The two brides are friends from different stages of my life and so there will not be any overlap in the groups attending these two parties. Both attending by my bachelorette party several years ago. Both would understand if I was unable to attend their parties because of the baby. While I wouldn’t feel great about going to one party and skipping the other, going to both feels like too much and one is much easier logistically to make it to than the other. What would others do in this situation?
Anonymous
8 months was a great age for both of my kids. I wouldn't be too concerned about two long weekends away at that age. The memories from the trips with friends will be worth it I bet. These opportunities come up less and less as you progress.
Anonymous
The baby will be fine.
Your stress level and your husband's stress level is something you should take into consideration.
I think you are fine just going to the easier/closer one if you feel like that is the right decision for your family.
Anonymous
An international bachelorette party? Oh hell no. What is wrong with people?

You are well within your bounds to bow out of one or both of these events.
Anonymous
Skip the international. I’ve pumped through lots of trips and it’s doable at 8 months. Your supply will be well established. I pumped about 4x a day and it was okay.

International pumping is harder. The flight is longer and it’s just hard to find places. I’ve flown through lots of European airports (London, Munich, rome) and it was hard to find open lactation rooms. They were all locked and there was no one to ask. At least in the US bathrooms are plentiful if need be. I dumped all milk on international trips. The logistics were too hard and I pumped in unsanitary places.
Anonymous
Paragraphs please! And edit.

Anonymous
I personally would not do it. I went on a one night trip a two hour flight away when my son was 6 or 7 months old and it was logistically difficult (pumping), but also my heart broke being away from him. Only you will know what seems right to you. I know a lot of people who would be completely fine with it, but the international trip especially would really give me pause.
Anonymous
Destination bachelorette party?
Now I’ve heard everything.
Anonymous
I’m surprised that people still act so appalled at the concept of a destination bachelorette party. Do all of your close friends live locally? My friends are spread out all over - on both coasts and some in cities in the middle of the country. I think that’s pretty common these days.

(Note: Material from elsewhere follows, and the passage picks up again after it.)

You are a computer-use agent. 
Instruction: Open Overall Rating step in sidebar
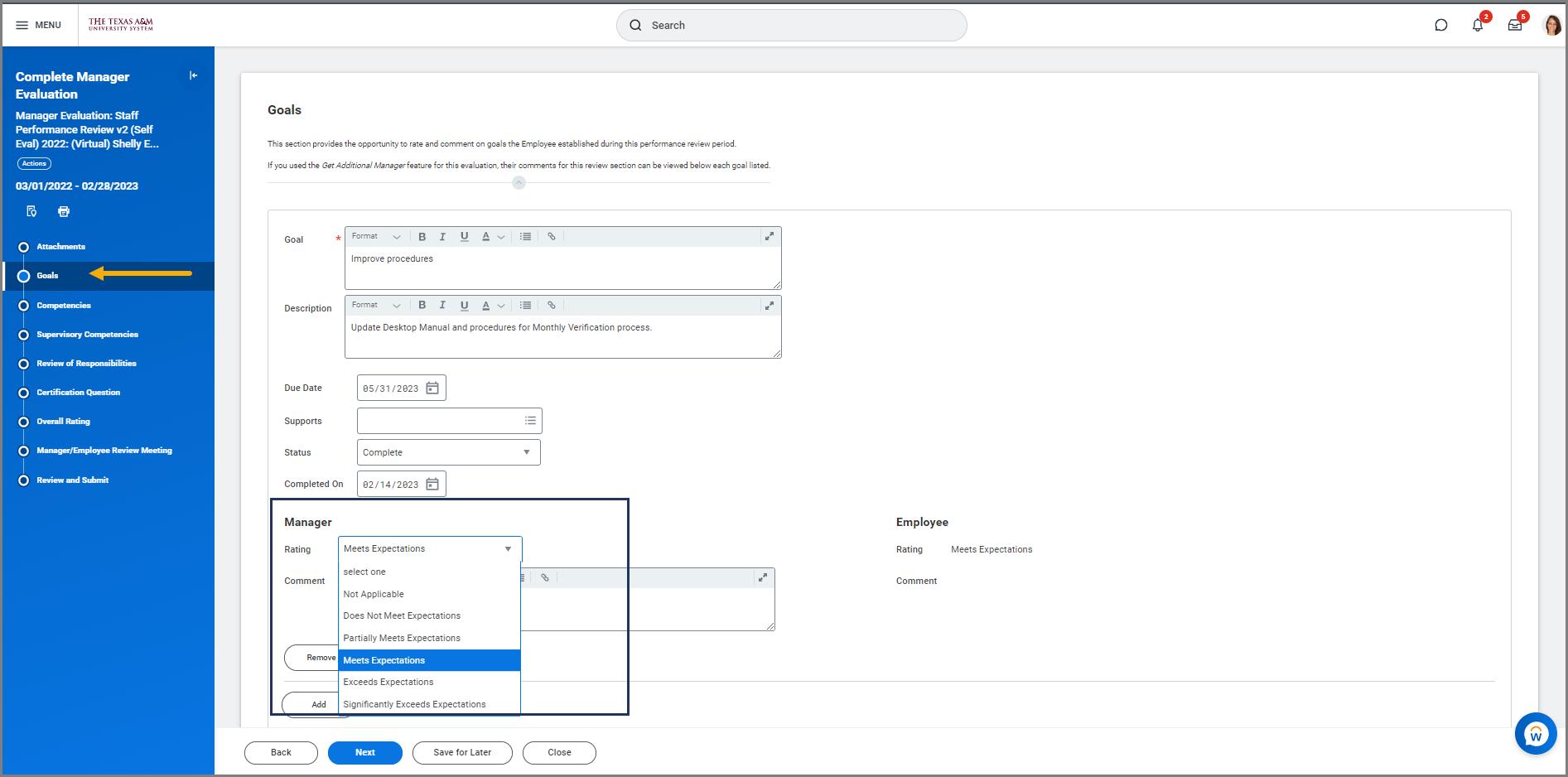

Almost all of the bachelorette parties I’ve attended have been destination parties - not because the brides are high maintenance but because getting the bridal party together necessarily requires some people to fly so why not go somewhere fun?
Anonymous
Anonymous wrote:An international bachelorette party? Oh hell no. What is wrong with people?

You are well within your bounds to bow out of one or both of these events.


+1
Anonymous
Anonymous wrote:I’m surprised that people still act so appalled at the concept of a destination bachelorette party. Do all of your close friends live locally? My friends are spread out all over - on both coasts and some in cities in the middle of the country. I think that’s pretty common these days. Almost all of the bachelorette parties I’ve attended have been destination parties - not because the brides are high maintenance but because getting the bridal party together necessarily requires some people to fly so why not go somewhere fun?


Because it costs a lot of money and time.

Why are bachelorette parties such a thing?
Anonymous
Good bonding for Dad and baby. Go and have fun.
Anonymous
Leave your DH out of the equation. He can handle one baby over the weekend.

Go if YOU want to go. I do not do destination bachelorette parties and didn’t do them when I was single. I set a wedding budget for being a bridesmaid, and destination parties don’t fit in them. Go, or don’t go, but don’t feel guilty for whatever choice you make.
Anonymous
Are you rich or something? This seems so pointless to me. Sure you could make it work but why would you? Id skip both and save that money for actual fun.
Anonymous
Go to both if you want to. Baby will be fine and DH should have no problem - in fact, could be a great experience for them to bond. My baby is six months and I’ve been away on four trips already. All have been great!

If you don’t want to go, that’s fine too but by 8 months, baby is not a great excuse.